§ **Records**
******

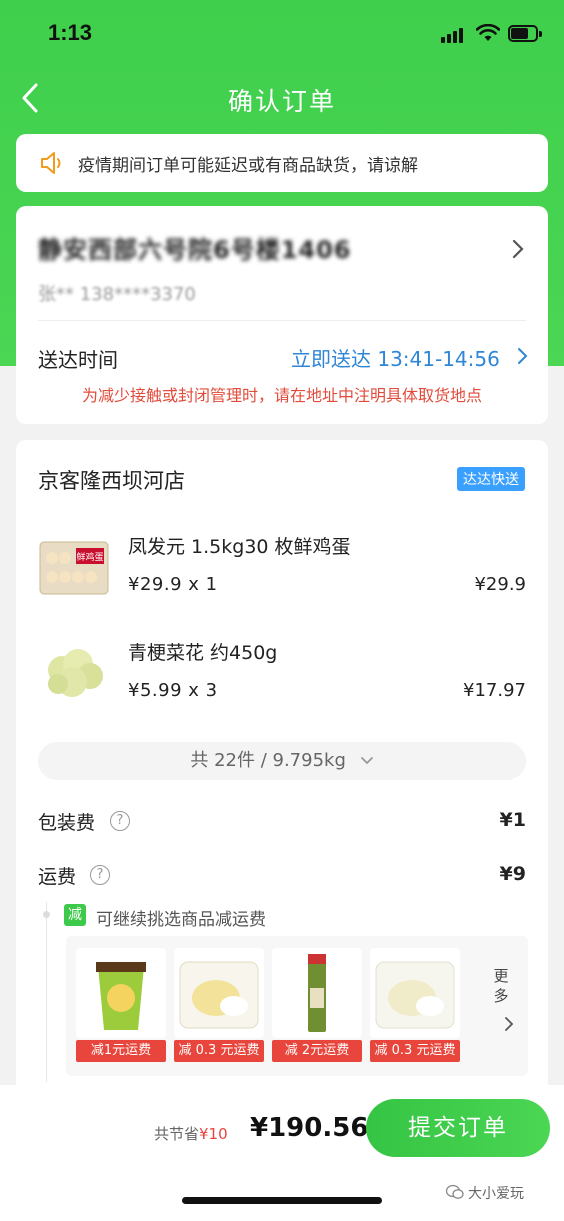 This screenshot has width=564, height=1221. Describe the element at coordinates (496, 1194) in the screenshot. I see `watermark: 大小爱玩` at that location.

******

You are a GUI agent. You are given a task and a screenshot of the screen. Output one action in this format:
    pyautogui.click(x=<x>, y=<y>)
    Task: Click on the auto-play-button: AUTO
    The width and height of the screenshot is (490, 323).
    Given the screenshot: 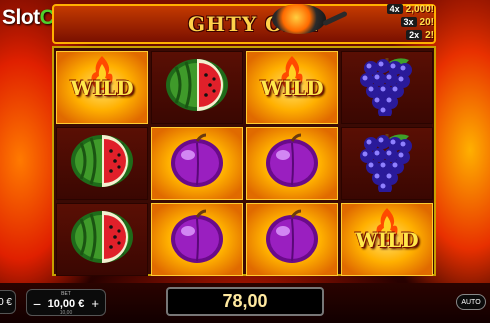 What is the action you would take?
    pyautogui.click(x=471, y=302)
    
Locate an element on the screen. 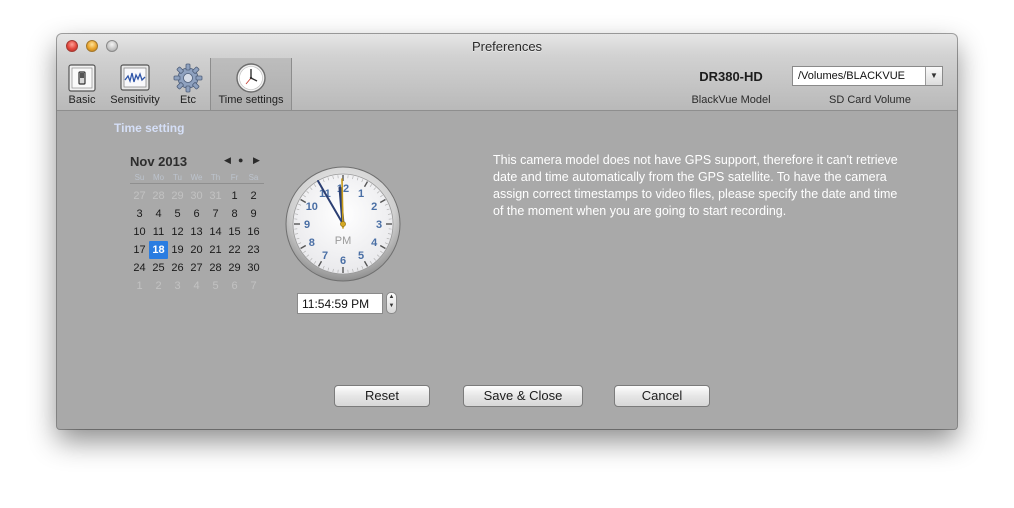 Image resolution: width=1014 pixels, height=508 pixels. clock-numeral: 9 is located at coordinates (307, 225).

******

§ **Instructions for the task**
Arrange the lines in the items above, starting at the line that contains "You are a GUI" and ending at the line that contains "The width and", as a Markdown table with columns headed No. and Line, omitting any blank lines.

§ **Finished task**
| No. | Line |
|---|---|
| 1 | You are a GUI agent. You are given a task and a screenshot of the screen. Output one action in this format: |
| 2 |     pyautogui.click(x=<x>, y=<y>) |
| 3 |     Task: Click on the auto-play-button: AUTO |
| 4 |     The width and height of the screenshot is (490, 323). |